Main achievement: Showing that simple, principled browser abstractions plus nested, goal-conditioned extraction let even small models perform powerful, efficient deep web research—often rivaling or beating much larger systems.
Future directions: Add vision for multimodal pages, learn reusable site schemas, enhance safety and policy compliance, and scale training with a mix of imitation and reinforcement learning. Explore memory systems to support very long, multi-session investigations without bloating the context. Investigate adaptive weighting between outer and inner objectives for different task types.
Why remember this: NestBrowse flips the script from “bigger model = better researcher” to “better browsing design = better researcher,” proving that focused tools, clean information flow, and layered control can unlock dynamic web intelligence efficiently and robustly.
Practical Applications
- •Academic research assistant that navigates conference portals, filters years, and extracts author-specific decisions.
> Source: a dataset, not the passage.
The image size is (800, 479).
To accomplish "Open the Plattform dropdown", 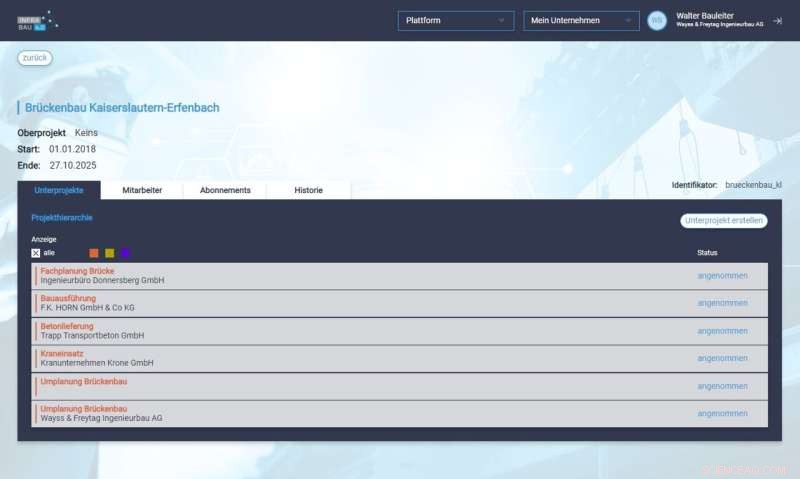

- •Product comparison bot that clicks filters (price, brand) and summarizes only relevant specs and reviews.
- •News verifier that follows links, opens sources, and extracts key quotes and dates for cross-checking.
- •Travel planner that fills date/location forms, applies filters, and returns a concise list of best options.
- •Customer support helper that navigates FAQs and troubleshooting flows, clicking through steps to extract fixes.
- •Legal or policy lookup that opens statutes and guidance pages, extracting only clauses relevant to a query.
- •Data entry automation that logs into dashboards (where allowed), fills forms, and records confirmed outputs.
- •Scientific calculator agent that uses online tools (e.g., Newton’s Method) to compute results and show steps.
- •Developer doc navigator that clicks tabs, versions, and examples to return only goal-matching code snippets.
- •Grant or scholarship finder that fills eligibility forms and extracts only matching opportunities.